Razor arrives ten minutes later and takes the man somewhere I don't ask about. Before he goes, he admits he was paid to steal the laptop and the hardware key I use to authorize transfers. Not kill me. Not that the knife makes the distinction comforting.
When the parking lot clears, Knox turns on me.
"You're done."
Adrenaline is still buzzing beneath my skin. "Excuse me?"
"You work from my house until the fight. You don't come here, you don't go to the Pit, and you don't move without one of us."
"No."
"A man just put a knife in reach of you."
"And he left without my laptop."
"This isn't a scorecard."
"It matters when somebody is trying to find out what they can take."
He steps close enough that I can feel the heat coming off him from training. "They can take you."
The words break rough in the middle.
My anger shifts.
"Is that what this is?" I ask. "You think I'm yours to lose?"
His jaw works. "I think if something happens to you, there's no part of my life it doesn't tear through."
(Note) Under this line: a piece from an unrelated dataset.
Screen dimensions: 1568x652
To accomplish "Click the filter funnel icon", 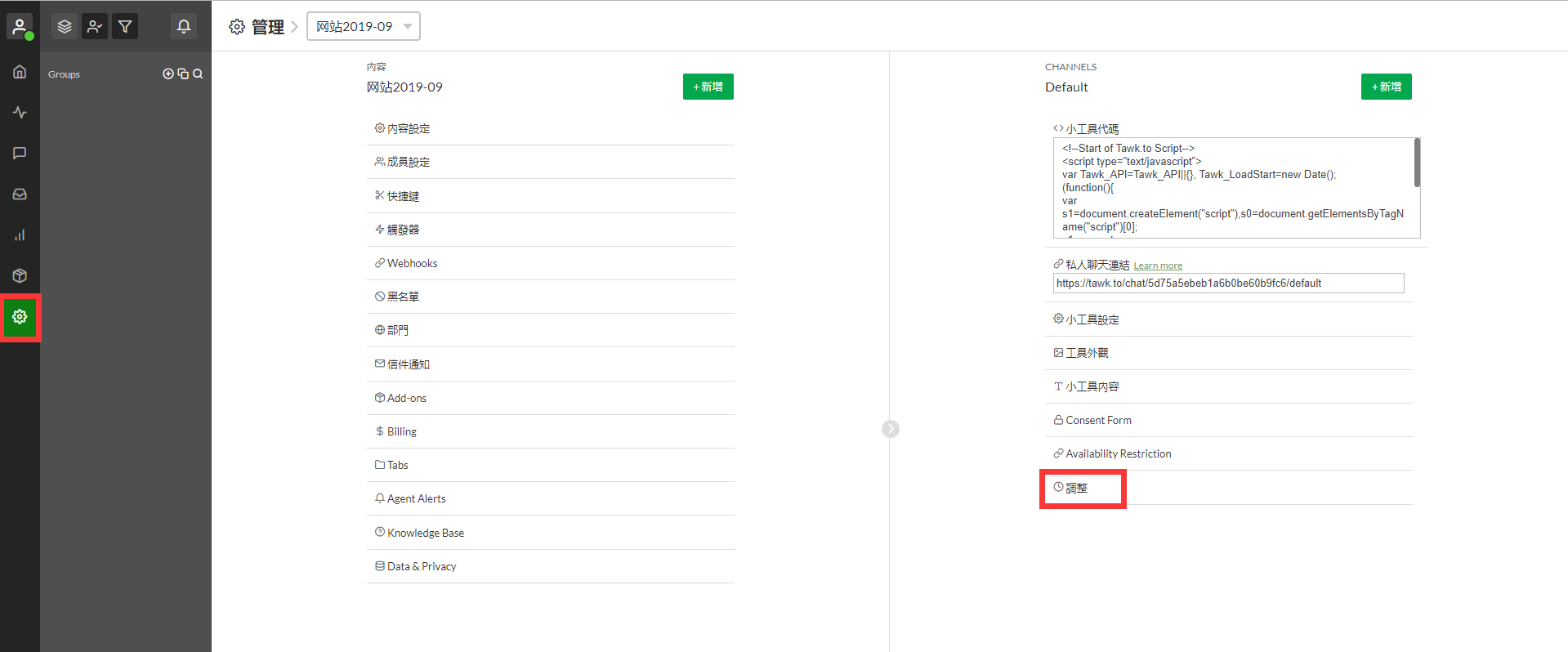I will (125, 26).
The parking lot, the horn, the approaching traffic on Florida Boulevard all fade.
"Knox..."
"I know you can protect yourself. I know you're smarter than Leveaux and me and probably everybody at that table combined. None of that makes you bulletproof."
"Neither are you."
"I never claimed to be."
"You act like it every day."
He looks away first.
I take his taped hand. His knuckles are scraped where they hit the man. The wrap is rough against my palm.
"Mémère's rule wasn't that I should never care about anybody in the room," I say.
"It was never sit in a game where somebody else controls the deck.
I kept this between us because the club pays me, and you brought me in, and I couldn't tell whether wanting you meant giving up control of my own seat. "
His gaze comes back to mine. "You think I'd use the club to hold you?"
"No. That's why the rule stopped helping."
His breathing changes.
"Mari, if this happens, your work stays yours. Your decisions stay yours. You don't become club property, and you sure as hell don't become mine."
"That wasn't very romantic."
"I don't know how to make freedom sound romantic."
"Try kissing me."
He does.
His hand closes around the back of my neck and his mouth comes down on mine with all the restraint he's been carrying since we met. The first touch is hard enough to steal my breath. The second slows, his lips moving over mine as though he needs to learn the shape of what he's wanted.
I taste coffee and salt. My hands flatten against his chest, sweat-warm beneath the thin cotton of his shirt, and every part of me that has been pretending wakes at once.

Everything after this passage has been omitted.